Season
- Races: 12
- Start date: April 16
- End date: October 29

Awards
- Drivers' champion: Scott Dixon

= 2000 Indy Lights season =

The 2000 Indy Lights season (more commonly known as the 2000 CART Dayton Indy Lights Championship) was the 15th season of Indy Lights. The season consisted of 12 races with all of the races being supporter races for the 2000 CART season.
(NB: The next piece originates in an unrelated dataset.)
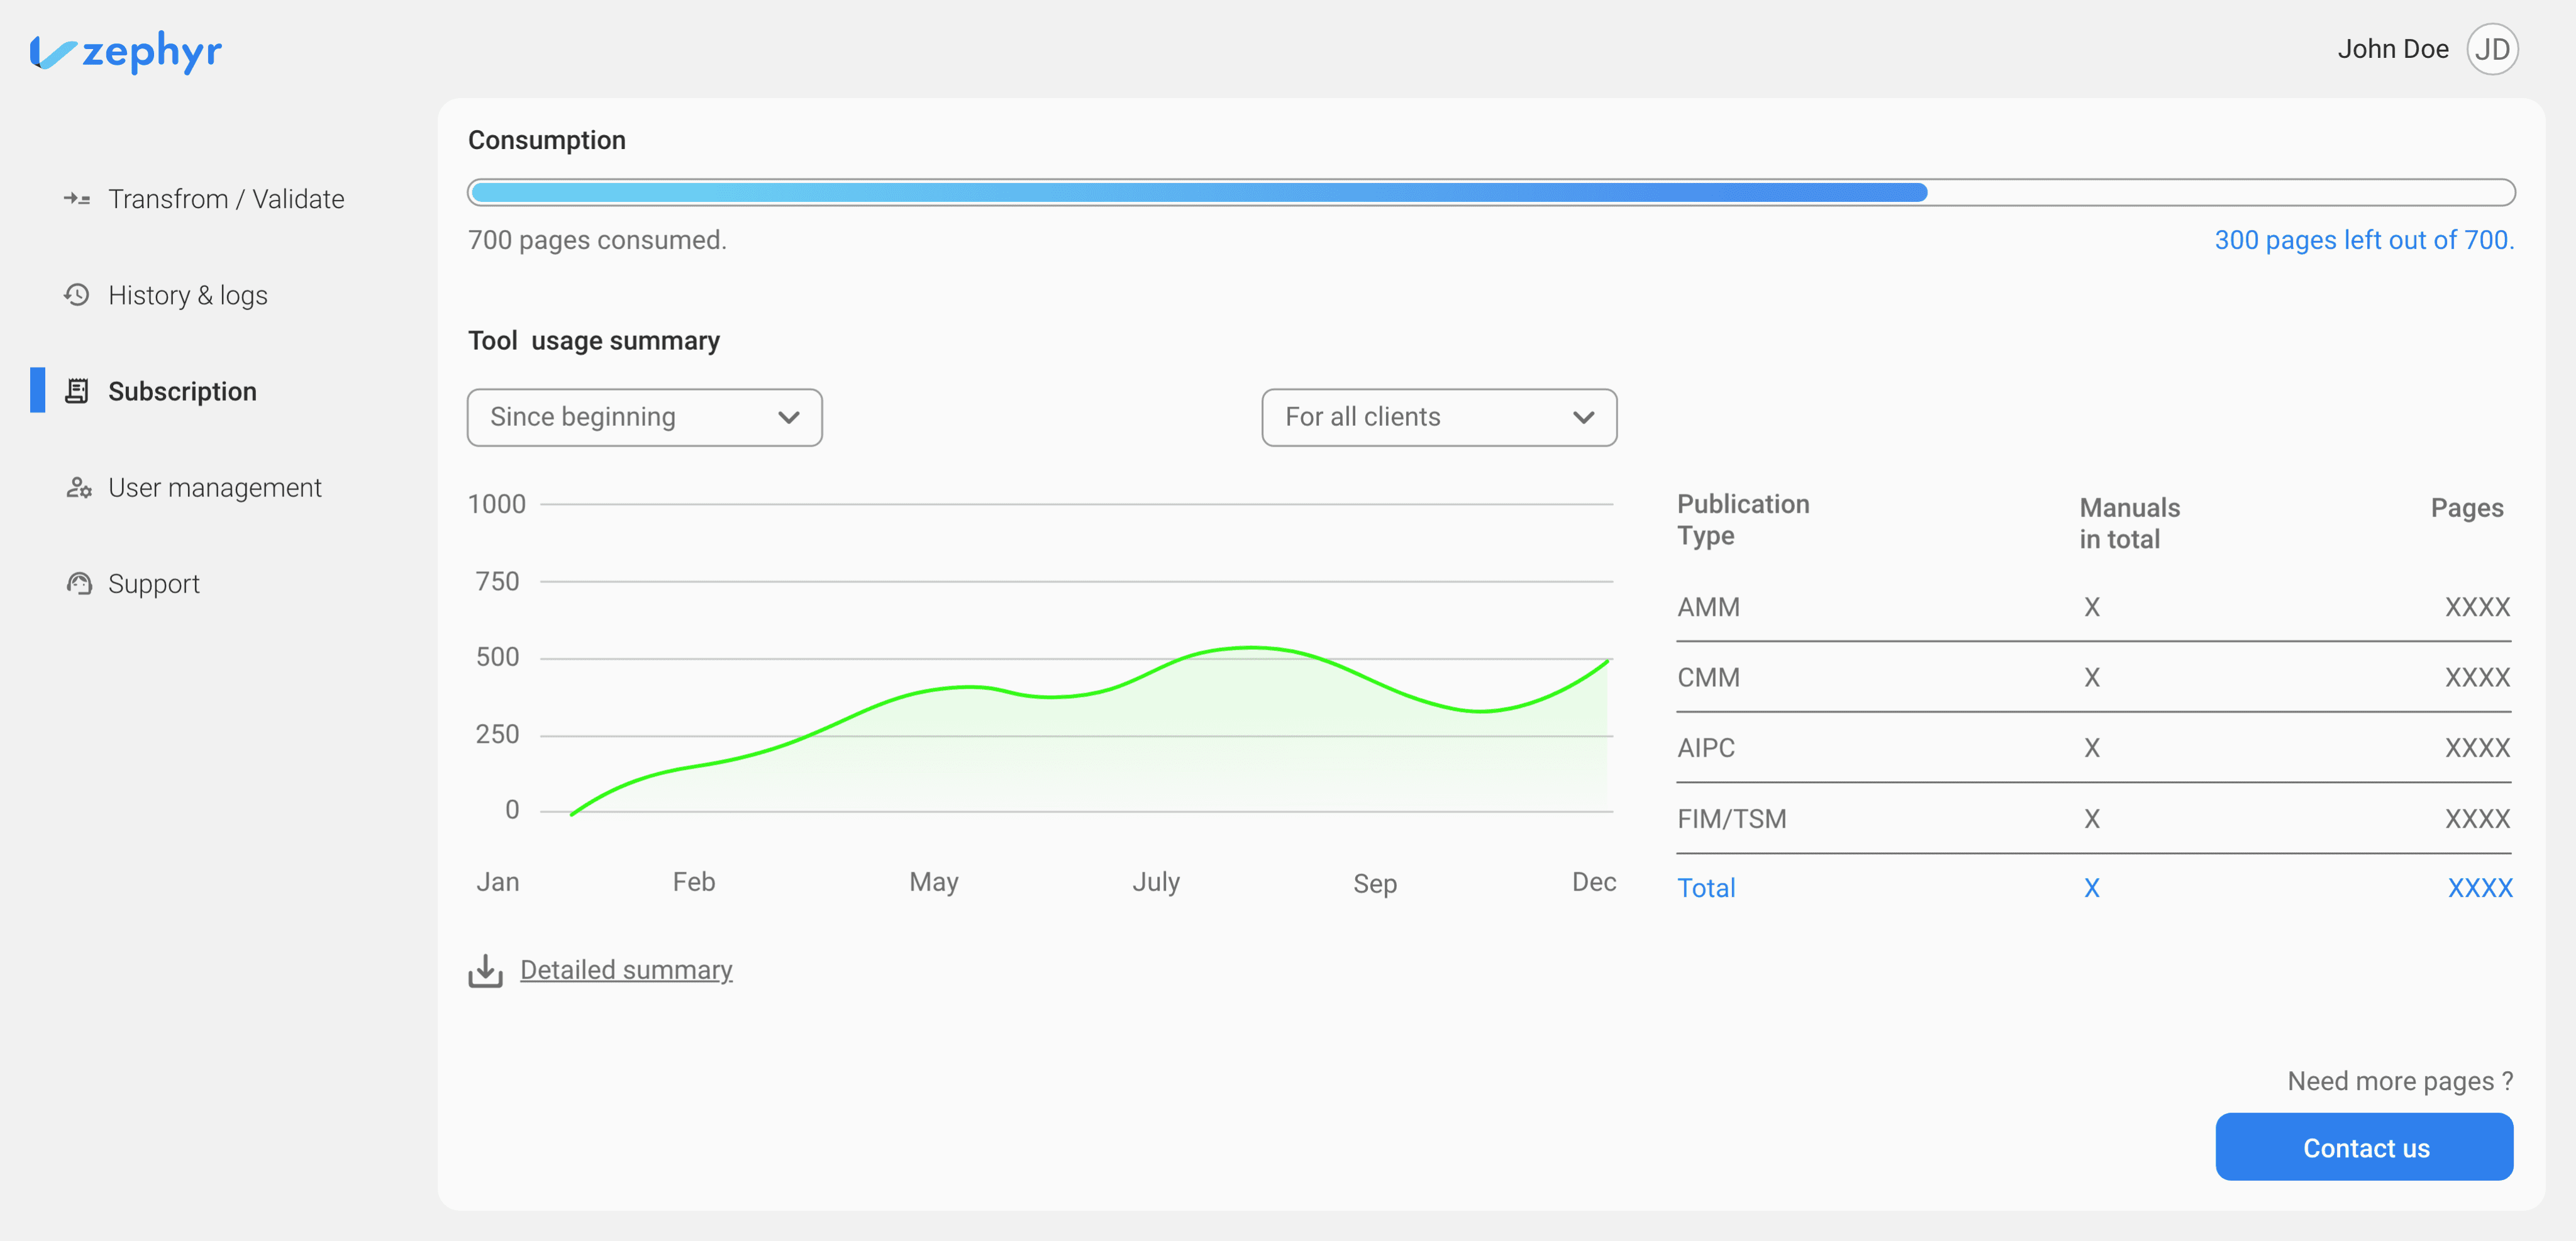Open the Support page
Image resolution: width=2576 pixels, height=1241 pixels.
154,584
The season would be dominated by Kiwi driver, Scott Dixon who captured six race victories to win the championship by nine points over American driver, Townsend Bell with Casey Mears coming in third.
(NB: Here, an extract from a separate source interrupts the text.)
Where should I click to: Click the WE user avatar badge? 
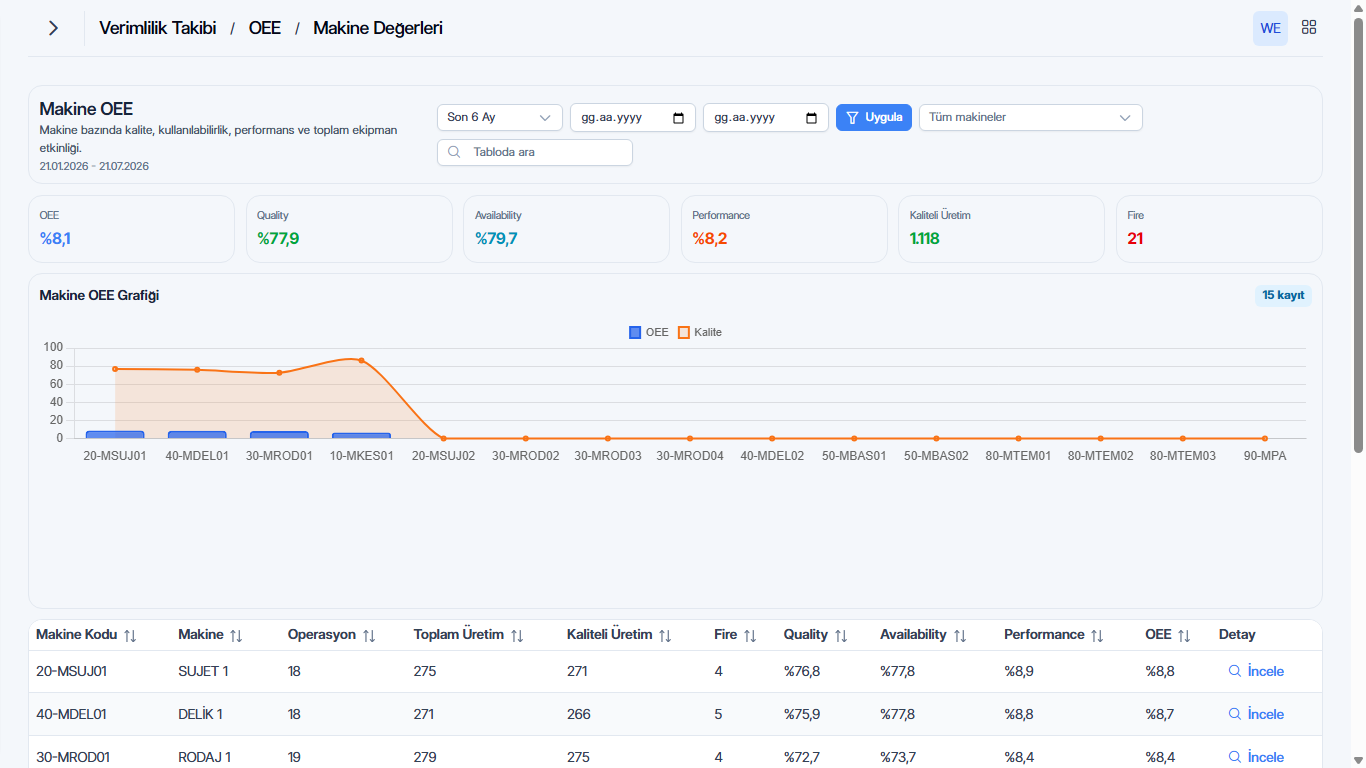(1270, 28)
All teams used the Lola T97/20-Buick spec car.

The scoring system was 20-16-14-12-10-8-6-5-4-3-2-1 points awarded to the first 12 (twelve) finishers, with 1 (one) extra point given to the driver who took pole-position, and another extra point given to the driver who led most laps in the race.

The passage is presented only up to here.